À l’approche de ses examens, la vie d’Aton, jeune étudiant, s’éparpille de façon totalement imprévue. Son plus grand trouble reste : est-il ou non, comme le suggère un incroyable récit anthropologique légué par un défunt professeur, possédé par un esprit animal vaudou ? Variation sur le thème de La Féline, le film de Djibril Glissant oscille entre audace esthétique et maladresse, sans emporter totalement l’adhésion.
Étudiant à la vie réglée, Aton voit soudainement le chaos s’immiscer dans son existence. Sa mère, chez qui il habite, quitte leur domicile pour l’étranger, sans date de retour. Son père, sorte d’adolescent vieillissant et très maladroit, revient pour habiter dans sa cité, à Saint-Denis. Par hasard, il retrouve une connaissance d’enfance, Nina, qui l’intrigue et le séduit. Mais surtout, il se trouve sujet à d’étranges crises de somnambulisme qui le laissent épuisé et désorienté. Lorsque les carnets du défunt père de Nina lui révèlent l’existence des esprits-animaux guides de la religion vaudou, le doute commence à s’installer en lui : serait-il vraiment habité par un esprit-panthère, venu des religions sud-américaines ?

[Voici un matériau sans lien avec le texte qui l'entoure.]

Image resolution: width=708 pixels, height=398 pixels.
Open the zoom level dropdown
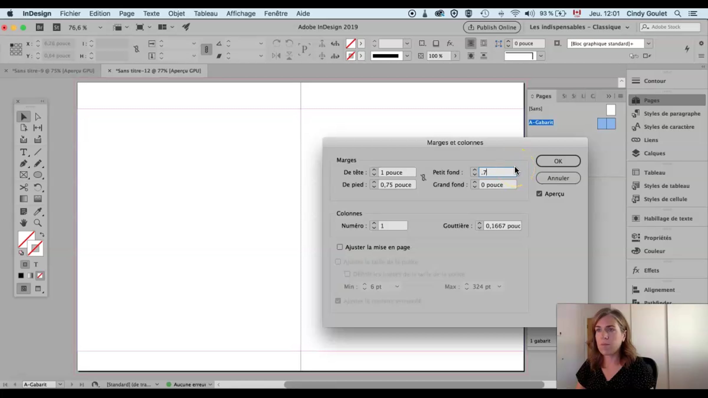tap(100, 27)
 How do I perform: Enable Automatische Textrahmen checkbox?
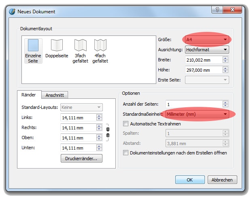coord(126,124)
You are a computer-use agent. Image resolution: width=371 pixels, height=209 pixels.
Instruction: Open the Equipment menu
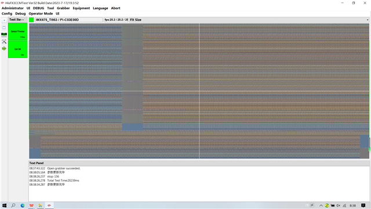tap(81, 8)
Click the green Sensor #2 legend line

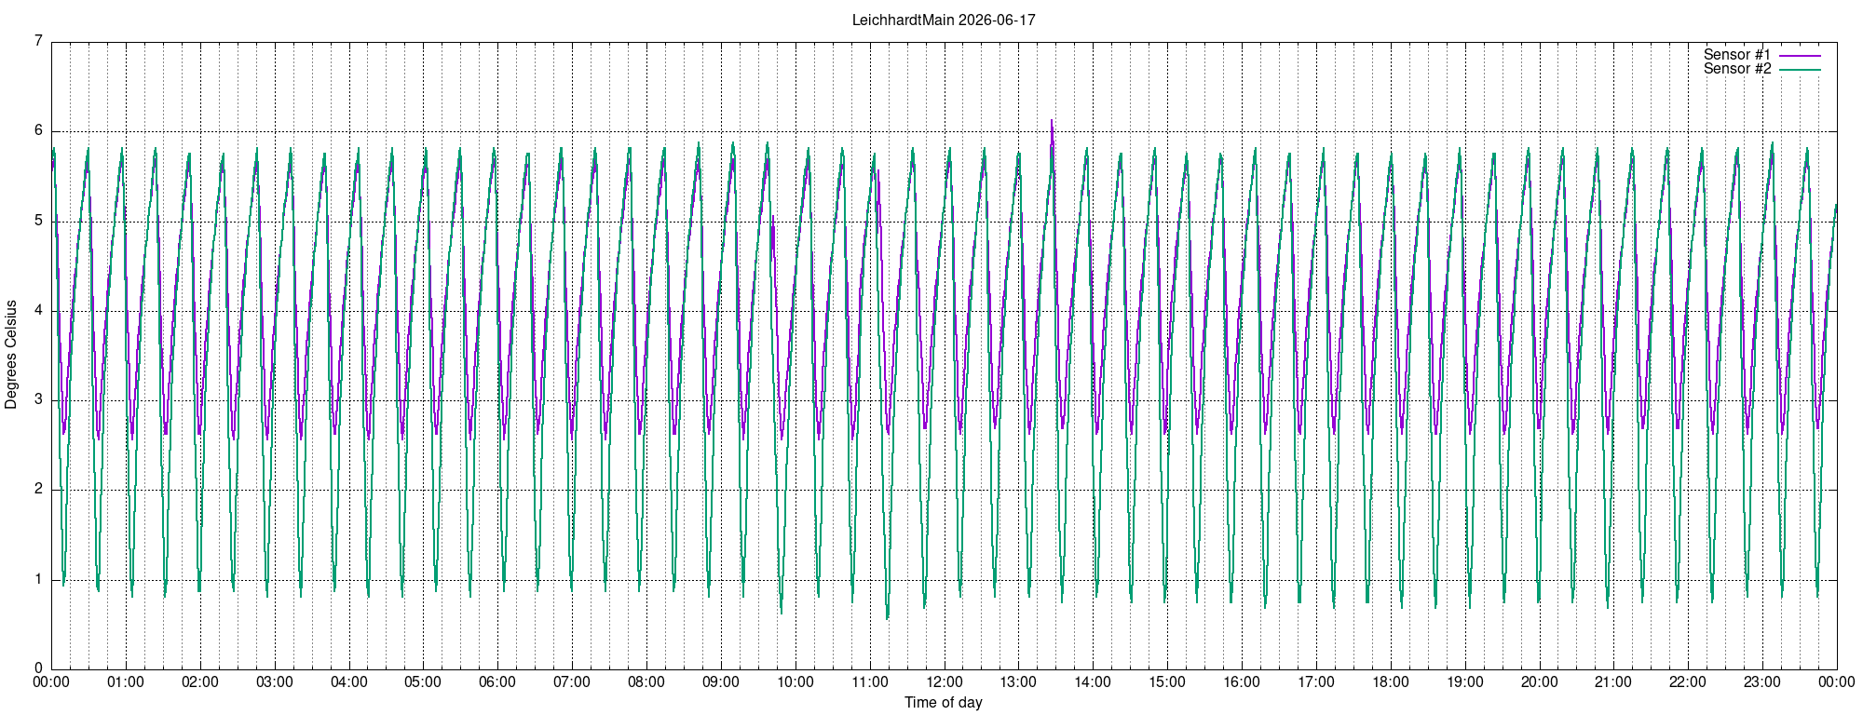[x=1800, y=70]
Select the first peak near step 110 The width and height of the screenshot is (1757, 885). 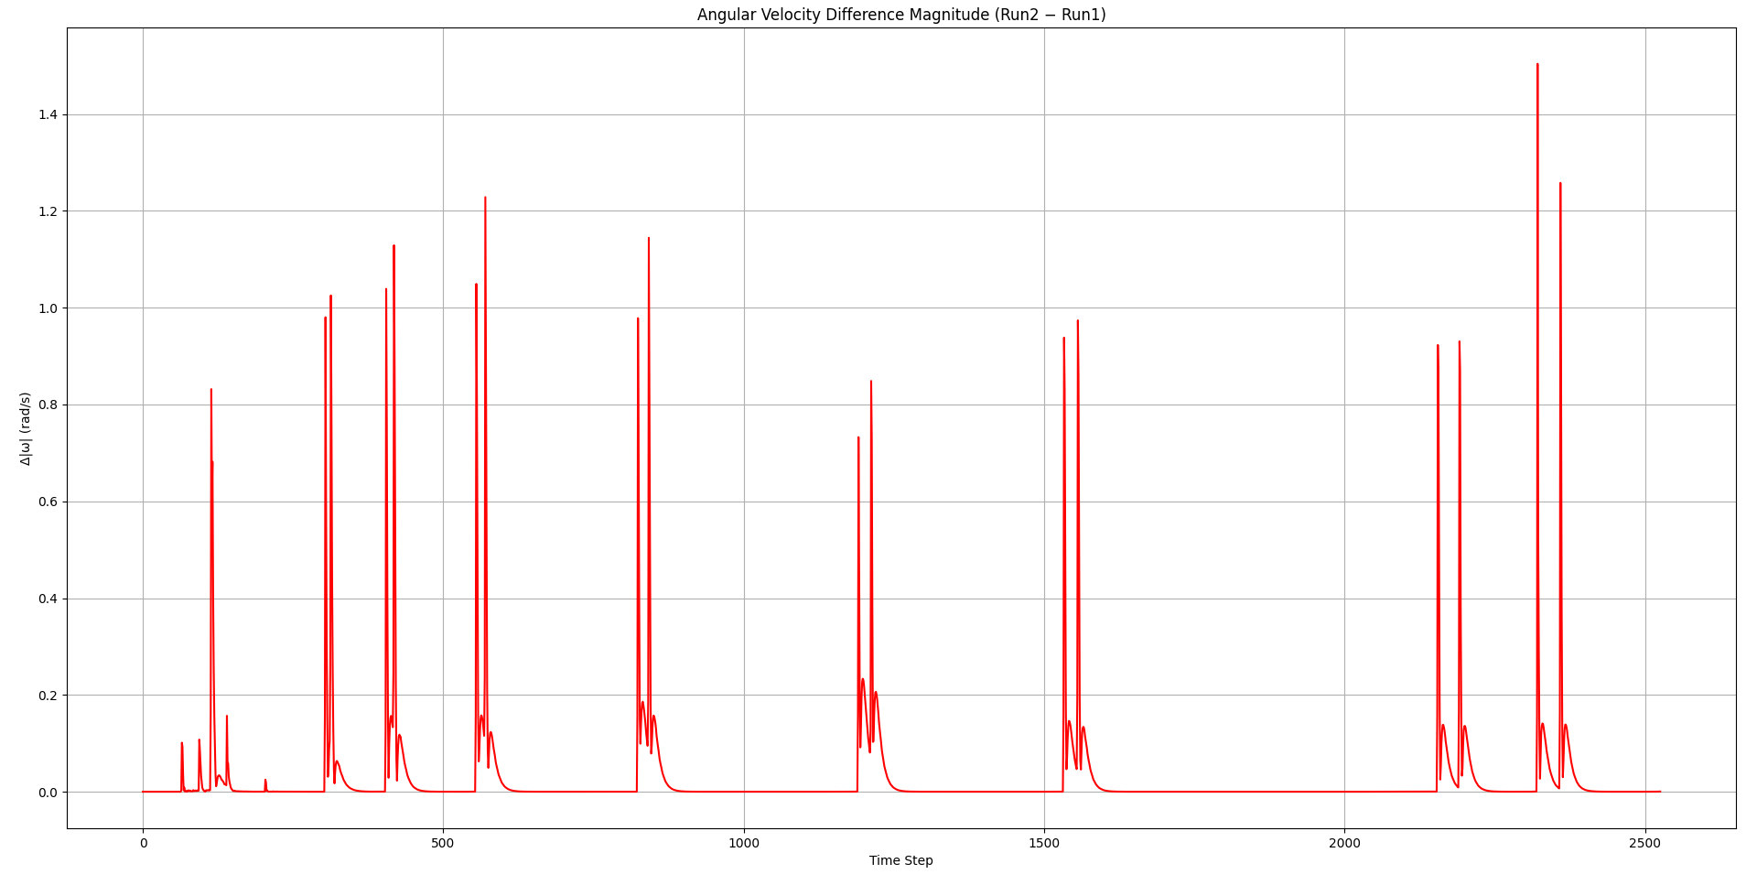[211, 392]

C’est donc une histoire d’incrédulité, d’incompréhension, de quête pour Aton comme pour le spectateur. Où Djibril Glissant veut-il en venir avec cette Féline recadrée à Saint-Denis ? Le film même a ceci de félin qu’il tourne, tourne, et tourne autour de son sujet sans se décider à s’y attaquer.
Lorsque, finalement, il ose, toute la poésie latente de ces retrouvailles entre l’adolescent et l’animal qui est en lui ne demande qu’à s’épanouir, mais hélas… Si Grégoire Colin, qui joue le personnage d’Aton, fait des merveilles lorsque la bête finit par prendre le dessus, son jeu peut-être trop apathique au début ralentit toute la première partie du film. Romane Bohringer, elle aussi gagnée par sa part bestiale, semble de même peiner à juguler son personnage lorsqu’il est encore trop humain, à contrer les assauts du lycanthrope. Malheureusement, loin de distiller une angoisse sourde, une peur larvée, une dangereuse fascination, les errances communes de Nina et d’Aton apportent parfois l’ennui.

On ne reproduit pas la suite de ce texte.